12月は忘年会シーズンです。すでに職場の忘年会を終えた人もいれば、近日中に忘年会を控えている人もいると思います。この時期、夜のタクシー乗り場では、忘年会帰りとみられる人が多く並んでいるのをよく見掛けますが、飲み過ぎには注意が必要です。

ところで、明らかにお酒に酔った状態の人がタクシーに乗り込むのを見掛けることがありますが、もし途中で気分が悪くなって車内で嘔吐(おうと)したり、尿や便を漏らしたりしてしまった場合、どのような法的責任を問われる可能性があるのでしょうか。タクシーの運転手から「車内清掃費」などを請求された場合、たとえ費用が高額でも支払いに応じなければならないのでしょうか。佐藤みのり法律事務所の佐藤みのり弁護士が解説します。

損害賠償責任を問われる可能性

タクシー乗車時、車内で気分が悪くなり、もし車内で嘔吐してしまったり、漏らしてしまったりした場合、法的責任を問われる可能性があります。タクシーに乗るということは、運転手と乗客との間で「旅客運送契約」(商法589条)を結ぶことに該当するからです。

契約を結ぶことで、運転手には、安全に最善ルートで目的地まで乗客を運送する義務が生じますが、乗客にも運賃を支払う義務のほか、運転手やタクシー会社に損害を与えないよう、注意して乗車する義務が生じます。

酔っ払ってタクシーに乗り、気分が悪くなる可能性が高いのにそのまま乗車し、エチケット袋なども使わず、嘔吐して車内を汚したり、事前にトイレを済ませることなく乗車し、漏らしてしまったりすることは、契約に基づく乗客の義務違反に当たり、損害賠償責任を問われる可能性があります。

損害としては、「車内のクリーニング代」や、クリーニングが済むまでの間、タクシーが稼働できなかったケースにおいて、「本来であれば得られるはずだった利益(逸失利益)」が考えられます。

もし運転手から「車内のクリーニング代」を請求された場合、実際に損害が生じているのであれば、支払いに応じる必要があります。

例えば、汚れの程度が軽く、シートもはっ水性のカバーが付いており、運転手自身がさっと拭き取る程度で済むようなケースでは、ほとんど損害が生じていないと考えられ、支払う義務がないこともあるでしょう。一方、汚れの程度や臭いなどがひどく、有償で業者に清掃を依頼しなければならないケースでは、少なくとも、車内清掃にかかった実費は支払う必要があります。

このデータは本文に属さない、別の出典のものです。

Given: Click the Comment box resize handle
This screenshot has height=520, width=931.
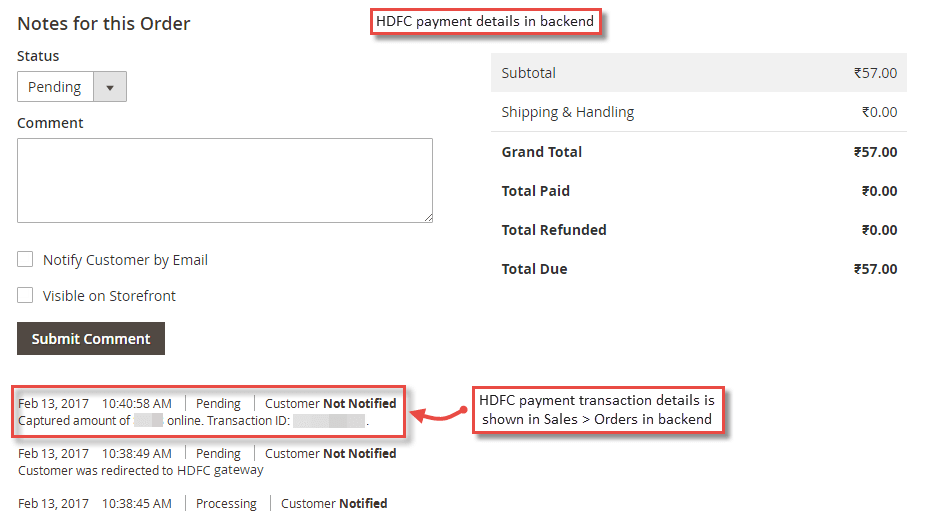Looking at the screenshot, I should 427,216.
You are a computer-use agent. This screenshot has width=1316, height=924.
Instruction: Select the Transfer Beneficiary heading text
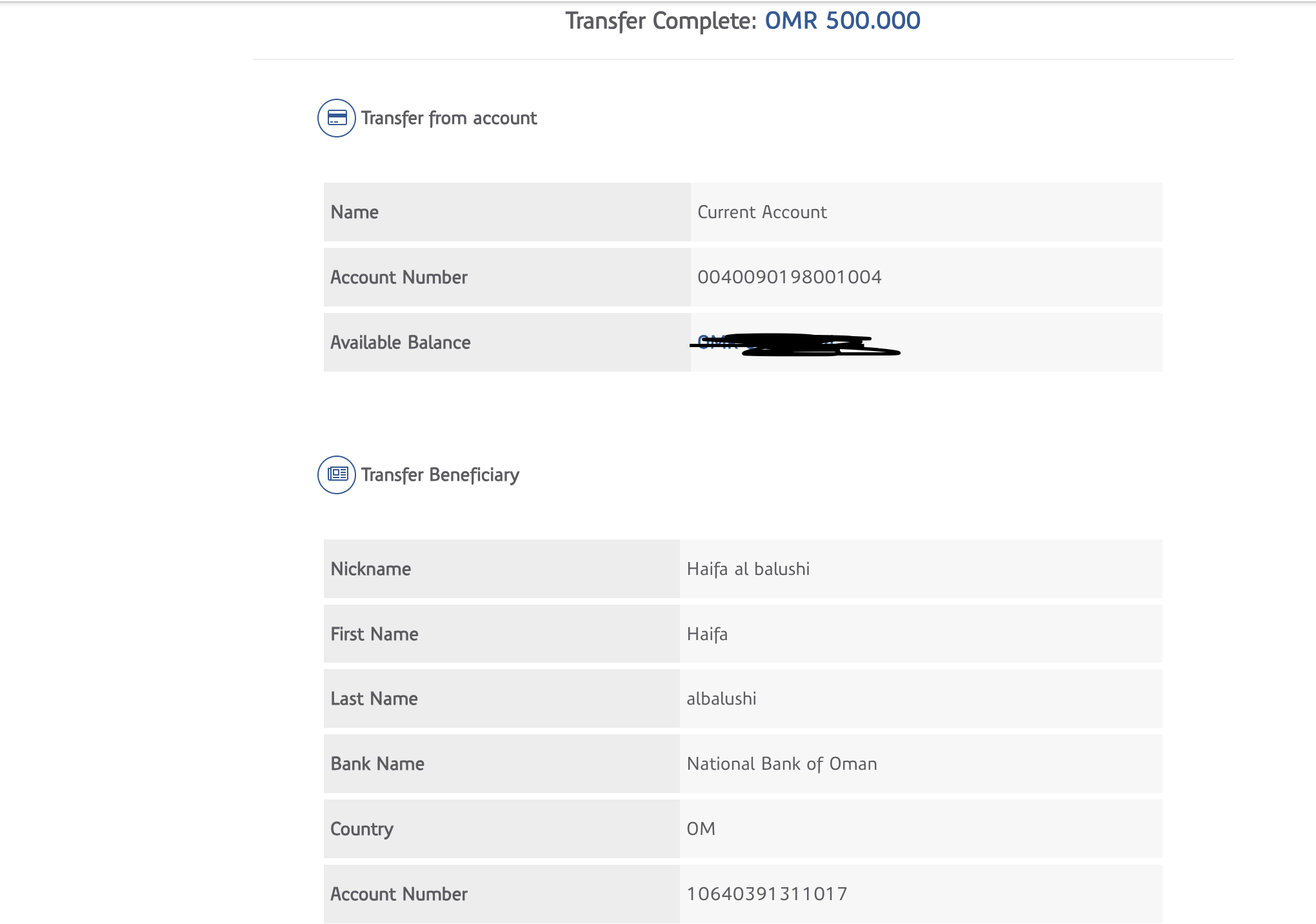(440, 475)
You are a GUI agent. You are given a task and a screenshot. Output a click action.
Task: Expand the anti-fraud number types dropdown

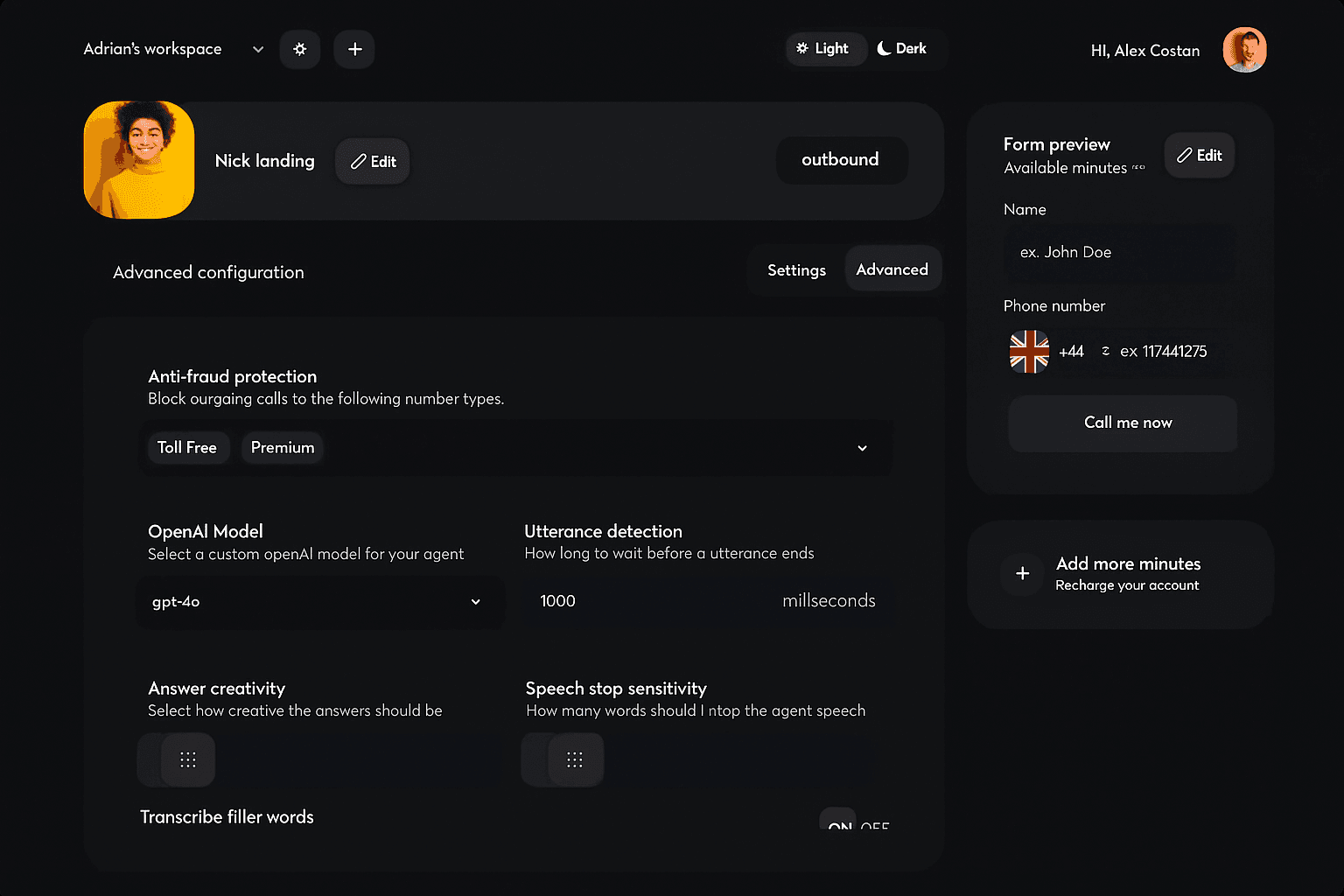pyautogui.click(x=862, y=447)
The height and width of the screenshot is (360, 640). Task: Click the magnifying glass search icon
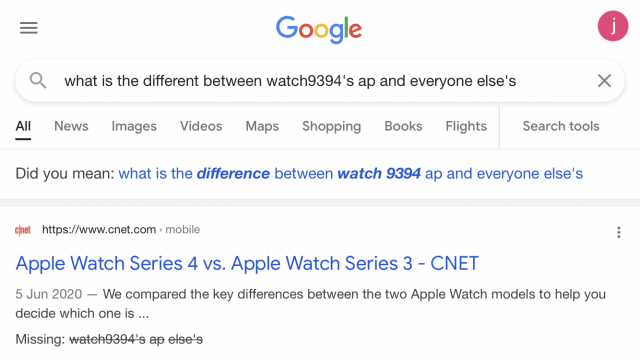pyautogui.click(x=38, y=80)

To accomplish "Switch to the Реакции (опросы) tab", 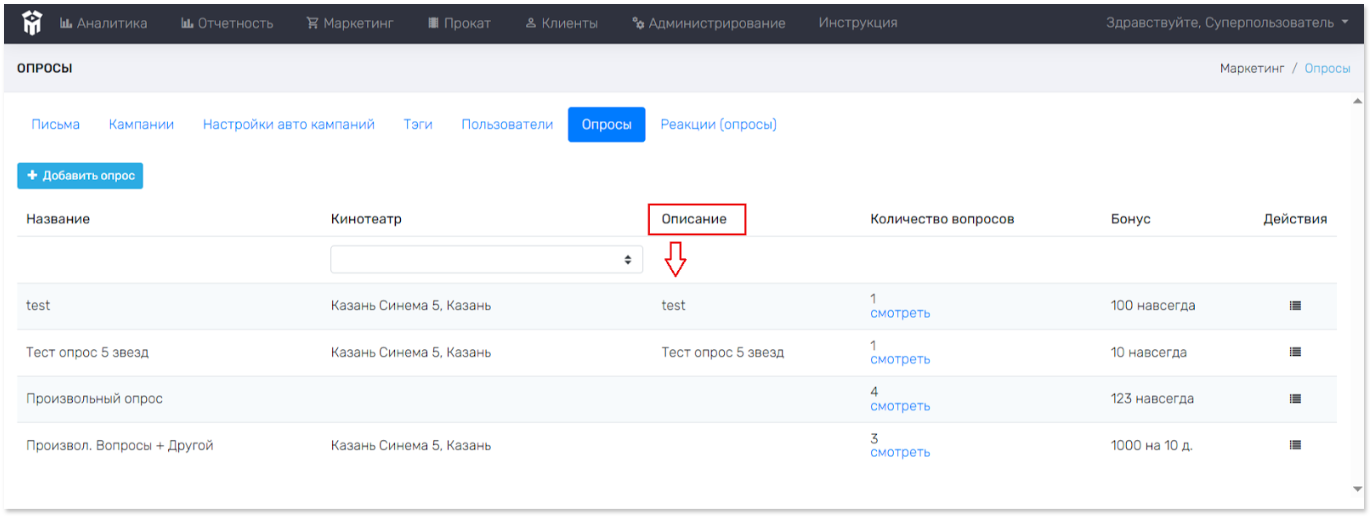I will click(718, 125).
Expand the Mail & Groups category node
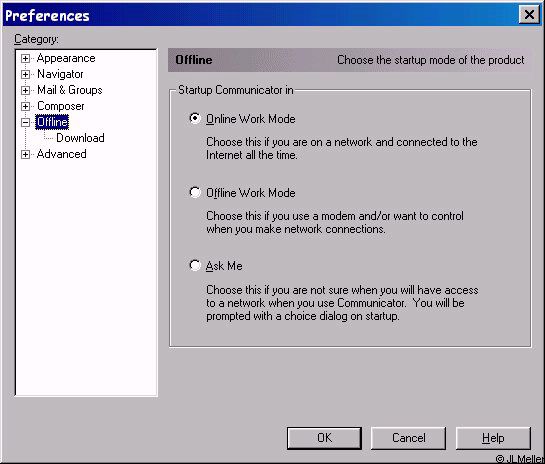545x464 pixels. tap(25, 90)
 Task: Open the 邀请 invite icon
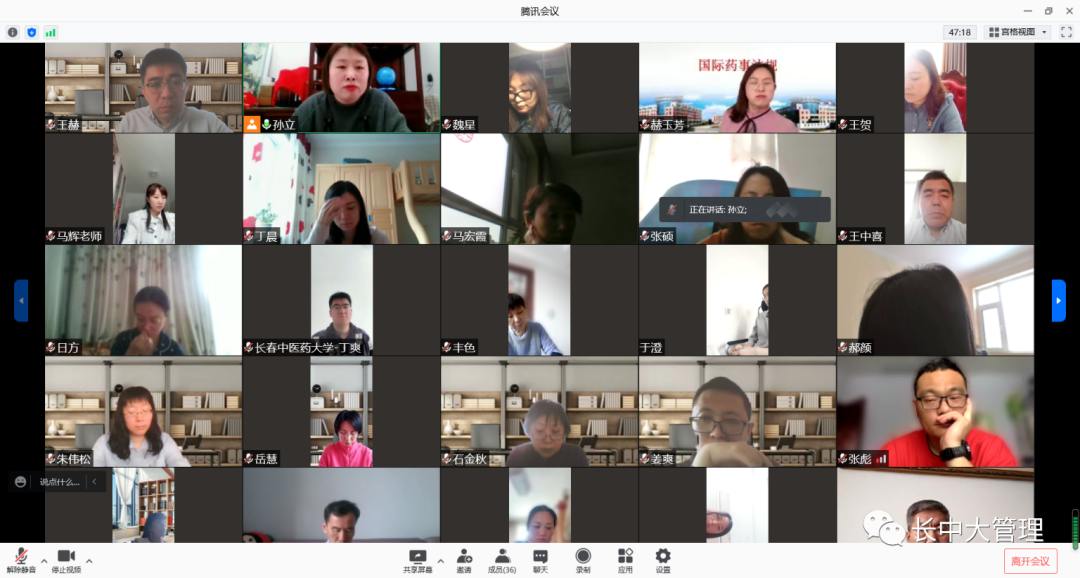[x=464, y=560]
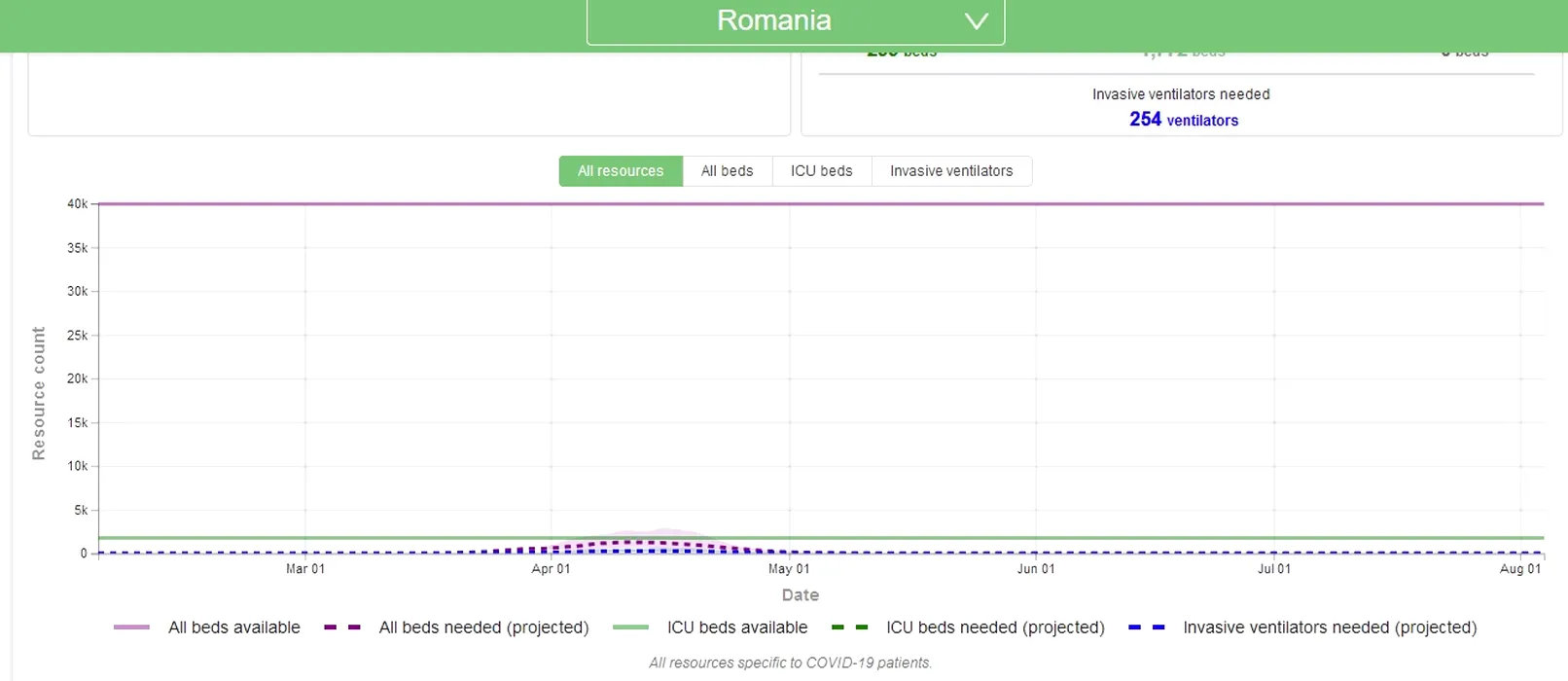
Task: Toggle the ICU beds available legend text
Action: 736,627
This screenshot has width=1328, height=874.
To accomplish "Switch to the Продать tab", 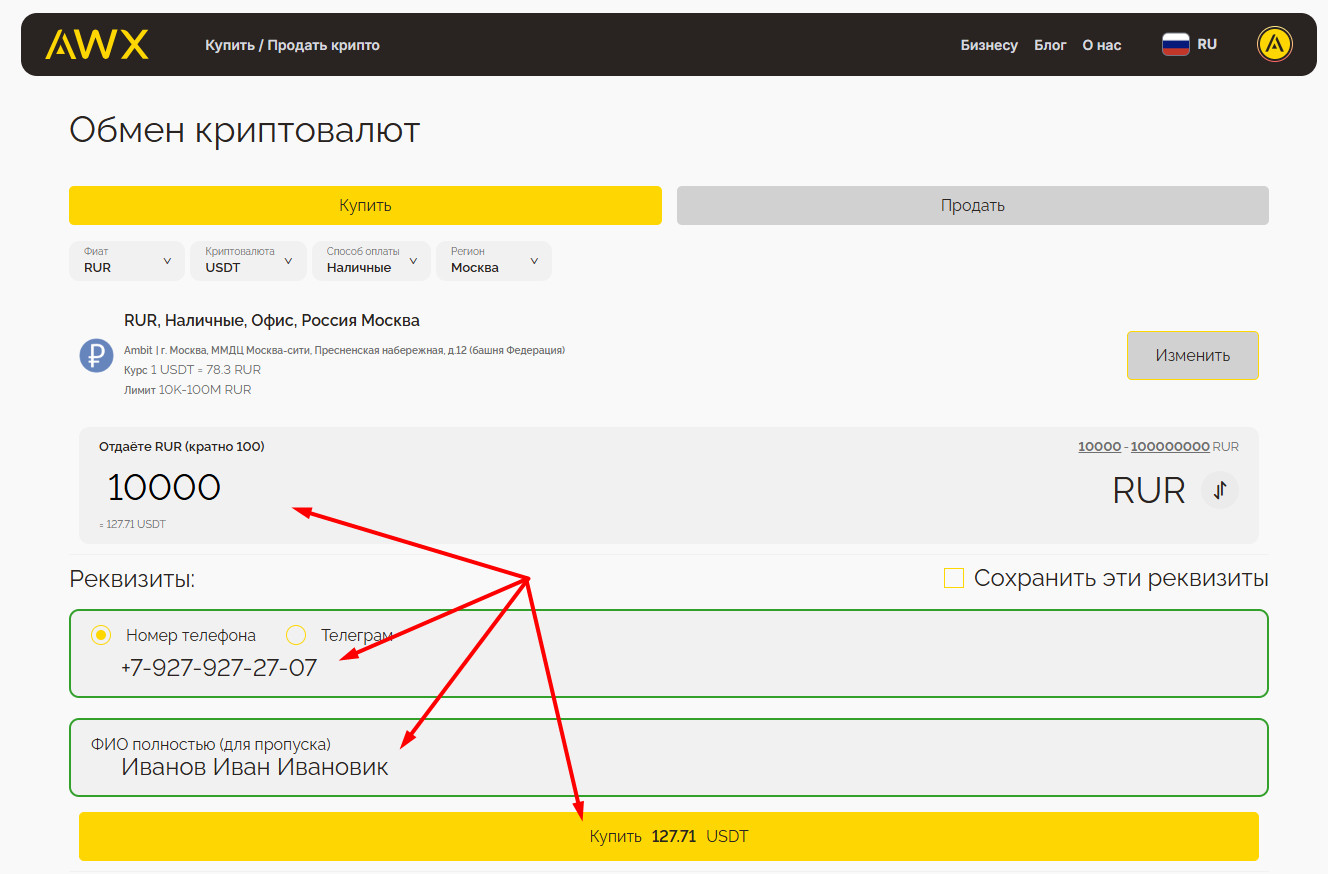I will coord(972,205).
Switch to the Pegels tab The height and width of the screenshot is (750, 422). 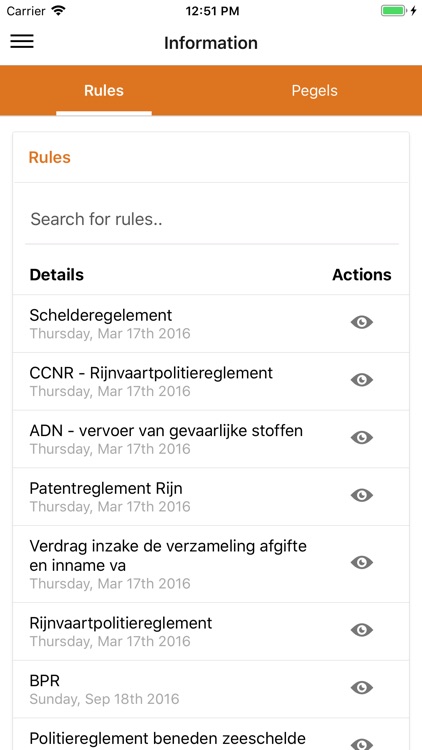click(x=314, y=90)
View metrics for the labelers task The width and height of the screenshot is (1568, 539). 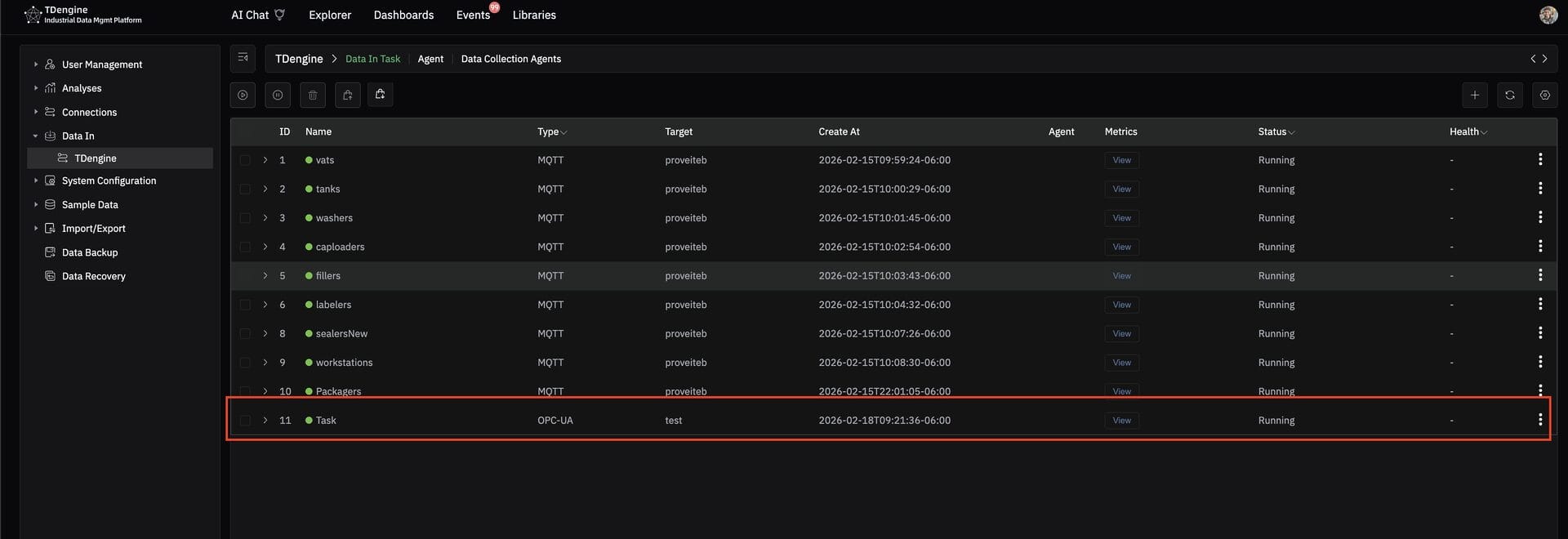click(x=1121, y=305)
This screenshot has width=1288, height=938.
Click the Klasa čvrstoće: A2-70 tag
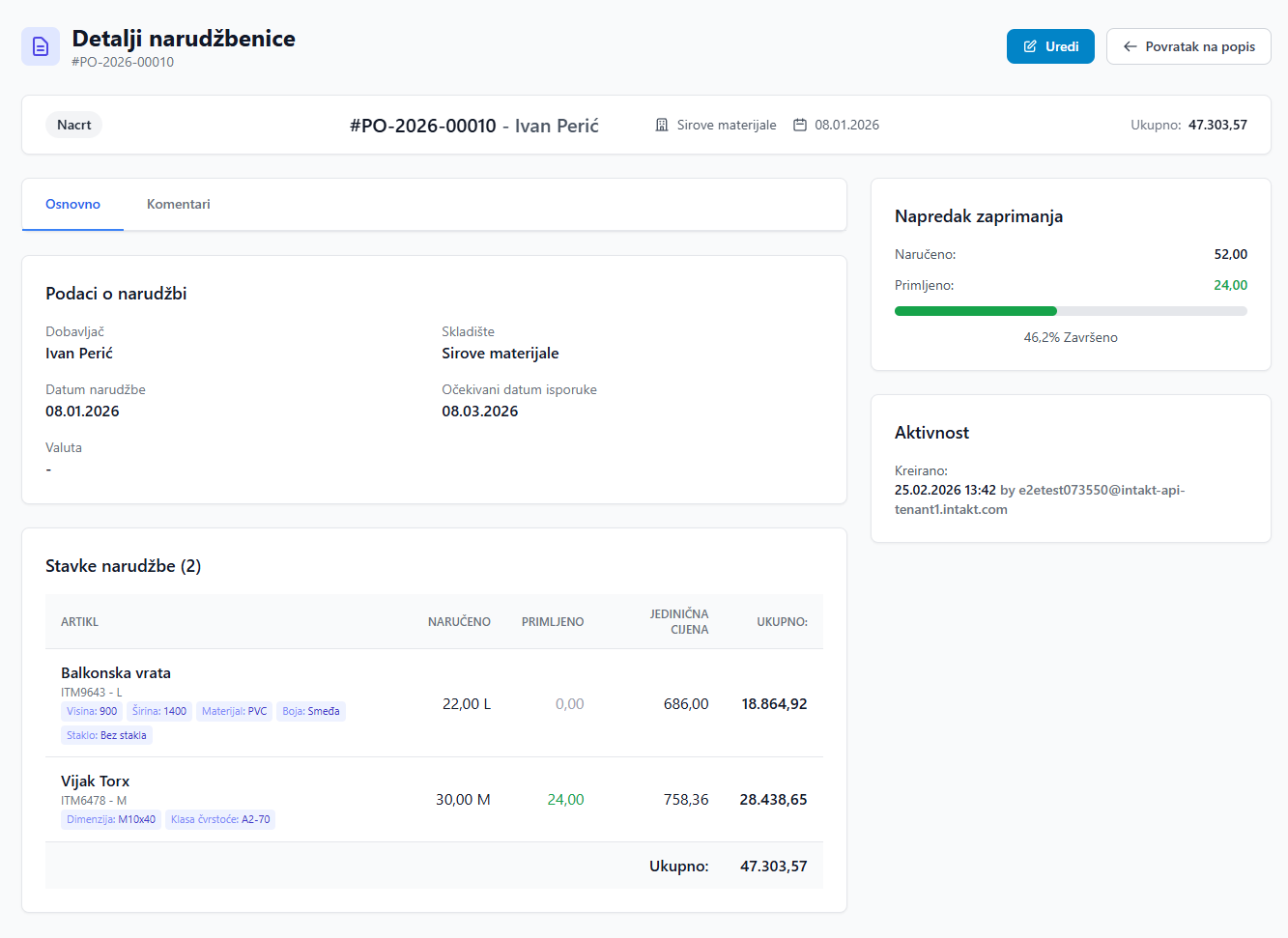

クリーニング代は、かかったとしても1万円から3万円程度だと考えられます。また、逸失利益については、汚れによって本来営業するはずだったタクシーが営業できない状況が、本当にあったのか検討した上で、具体的金額を計算することになるでしょう。

タクシー会社の配車の工夫などにより損害を小さくすることができるケースもあるでしょうし、事情によって金額は変わると考えられます。

いずれにせよ、通常、数十万円の損害が生じるとは考えにくく、数十万単位の賠償請求は、過大な請求に当たるでしょう。もし高額な費用を請求された場合、すぐに支払いに応じる必要はありません。賠償金額でもめた場合には、弁護士などに相談し、適正な金額のみを支払えるよう、先方と話し合うことが大切です。

タクシーの運転手は、原則として、乗客拒否をすることができません(道路運送法13条)が、「泥酔した者または不潔な服装をした者等であって、他の旅客の迷惑となる恐れのある者」は拒絶できることになっています(旅客自動車運送事業運輸規則13条3号)。そのため、タクシーの運転手が酒に酔っている客の乗車を断ったとしても、法的責任を問われることはないでしょう。

そうはいっても、営業上の理由などにより、運転手側が乗車を拒否することは難しいのが現状ではないでしょうか。酔って体調が悪いときは、しばらく休んでから乗車する、乗車中に気分が悪くなったら降車するなど、客側の配慮が求められているように思います。くれぐれも泥酔するまでお酒を飲み過ぎないよう注意しましょう。